A Wanderer

Neda, a blue-eyed fourteen-year-old with a swinging black ponytail, was walking down Brothers Wolf Street in Vinkovci and posting black-and-white photocopies of a long-haired Persian cat. There was no need for many colors as the cat was white and would be so in a color photo as well. The cat evinced a pensive, perhaps angry and mistrustful expression, so that if a passerby read the text—A three-year-old female cat, lost. If you find Mimi, call . . .—he might think that she had deliberately run away. And that is what a middle-aged man said, startling Neda, in English. “Are you sure Mimi hasn’t simply run away?” She stared at the man’s thick, curly beard, his long salt-and-pepper hair, and the crow’s-feet around his hazel eyes.

“Pretty cat,” he said.

“I ran out of tacks.”

“No problem!” The stranger stuck the paper to the red bark of the fir tree by its resin. The tree could have been a good Christmas tree in its youth but was now shaggy, its branches drying out, and it bore scars of shrapnel from the war that took place a quarter century ago. The scars kept bleeding resin and failed to heal.

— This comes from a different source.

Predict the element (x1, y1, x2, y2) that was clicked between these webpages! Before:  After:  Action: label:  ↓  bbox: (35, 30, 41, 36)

“Are you a refugee?” she asked him. “I’ve read a lot about refugees but I haven’t seen one yet. You look Syrian.”

“You could say that.”

“Why aren’t you in a group?”

“Maybe like your cat I left a group.”

“How did you get here?”

“Across the Danube and through the cornfields.”

“But there were warnings that the fields could be mined.”

“Of course, just to scare people away. How would you grow corn in a minefield?”

“Where are you from?”

The man rolled his eyes. His eyes were large and clear. “Wait a minute,” he said, “I see her!”